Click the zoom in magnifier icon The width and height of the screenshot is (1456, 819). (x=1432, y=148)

◆ ◆ ◆ ◆

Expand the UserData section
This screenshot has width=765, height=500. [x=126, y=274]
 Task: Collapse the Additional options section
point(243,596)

◆ ◆ ◆ ◆

** Directive **
Copy the stretch from the line that contains "Expand the UserData section" through the line that contains "point(243,596)", both ends included, character for character.

** Finished task **
Expand the UserData section
This screenshot has width=765, height=500. [x=126, y=274]
 Task: Collapse the Additional options section
point(243,596)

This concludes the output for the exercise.